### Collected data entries
**********

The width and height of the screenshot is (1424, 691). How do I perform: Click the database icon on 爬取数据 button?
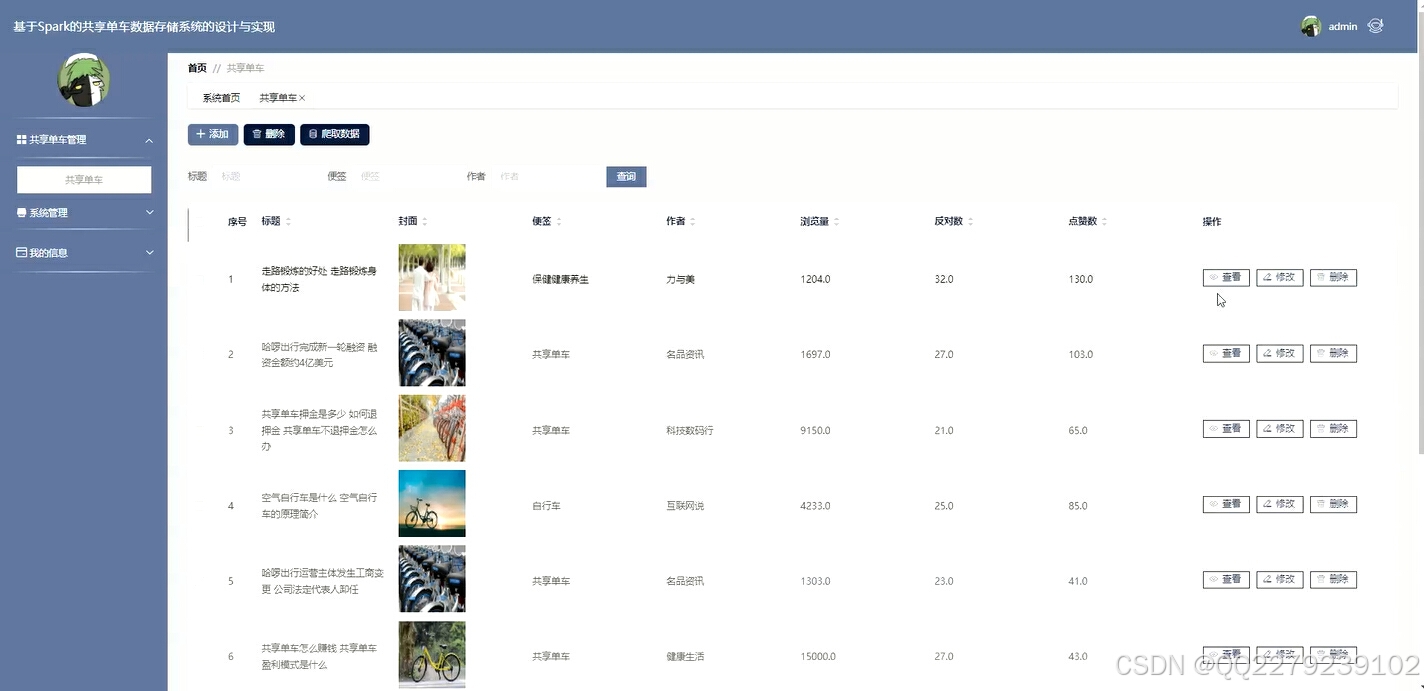313,133
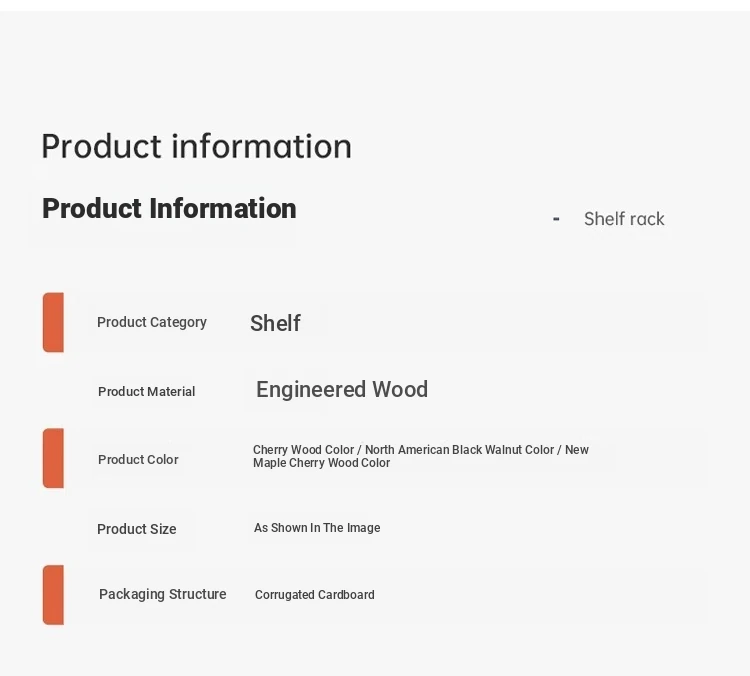
Task: Select the 'Shelf' category value
Action: pos(276,323)
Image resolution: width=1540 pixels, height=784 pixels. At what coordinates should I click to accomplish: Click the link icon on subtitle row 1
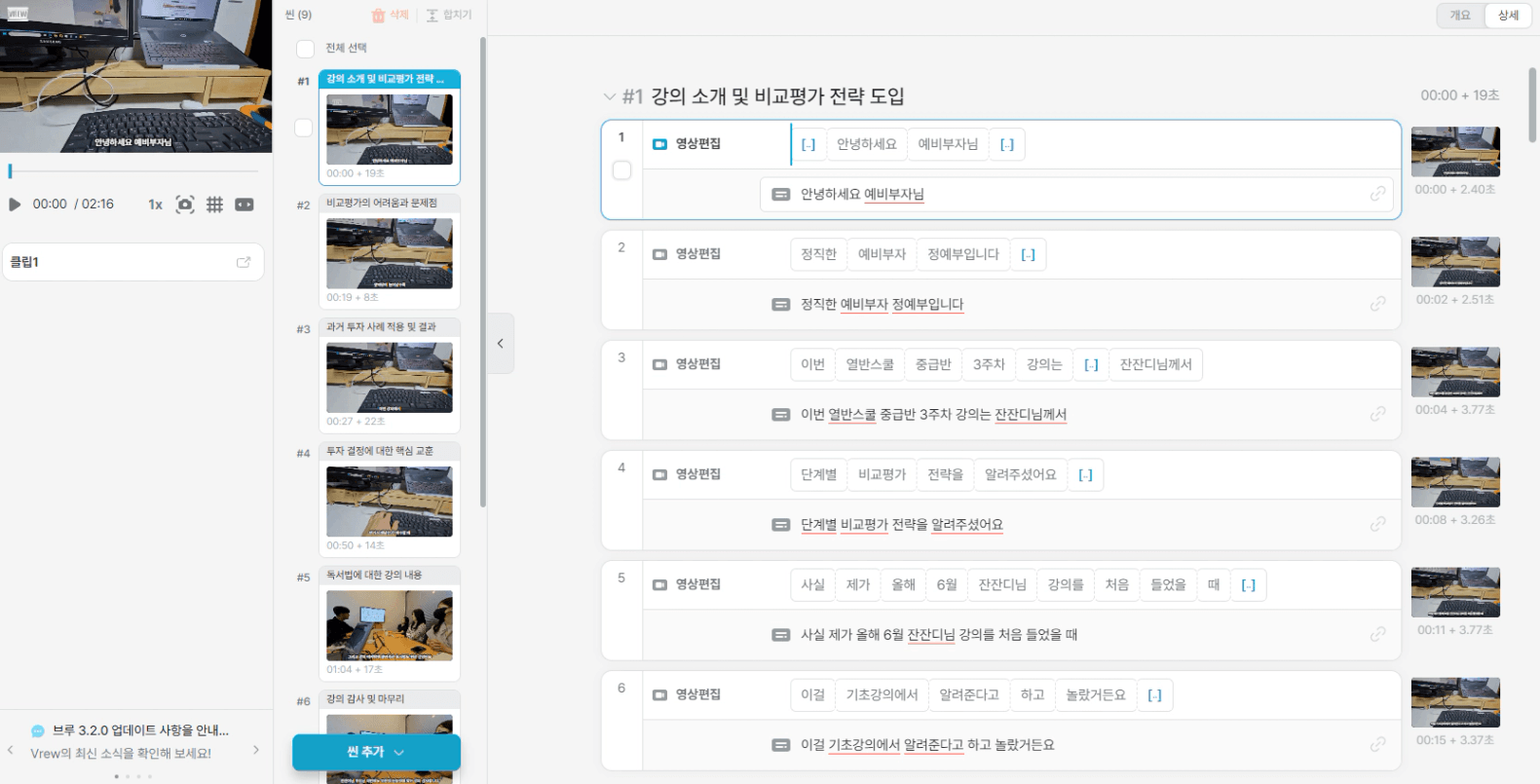coord(1377,194)
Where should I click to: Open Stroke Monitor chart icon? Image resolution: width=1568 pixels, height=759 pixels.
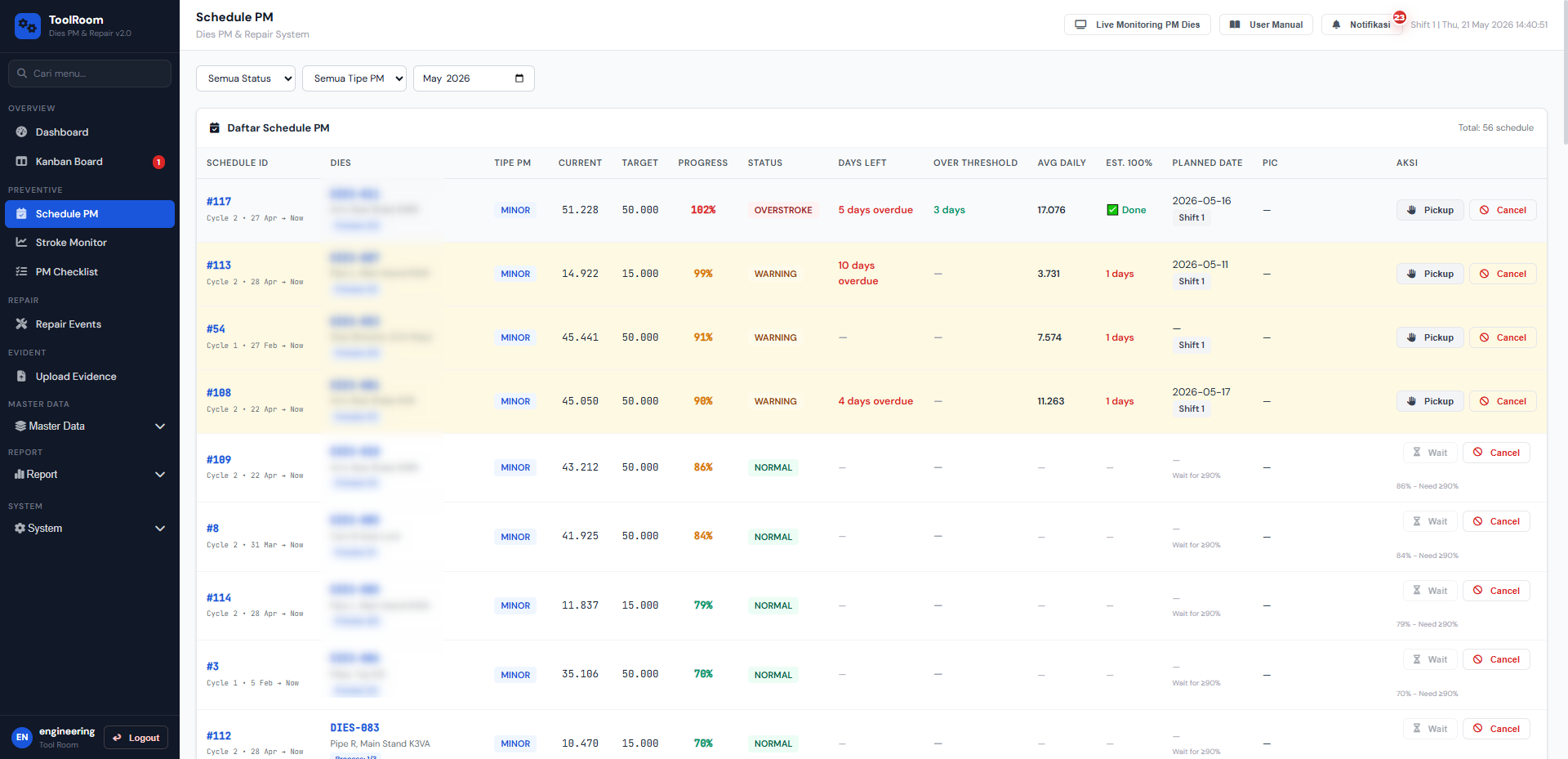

**********

### Directions
All of the data above should be printed again exactly, though none of the pictures belong in the copy.

### Response to the exercise
The width and height of the screenshot is (1424, 691). How do I perform: Click the database icon on 爬取数据 button?
313,133
Task: Select the 'Shelf' category value
Action: pos(276,323)
Image resolution: width=1540 pixels, height=784 pixels. At what coordinates should I click to accomplish: Click the link icon on subtitle row 1
coord(1377,194)
Where should I click to: Open Stroke Monitor chart icon? Image resolution: width=1568 pixels, height=759 pixels.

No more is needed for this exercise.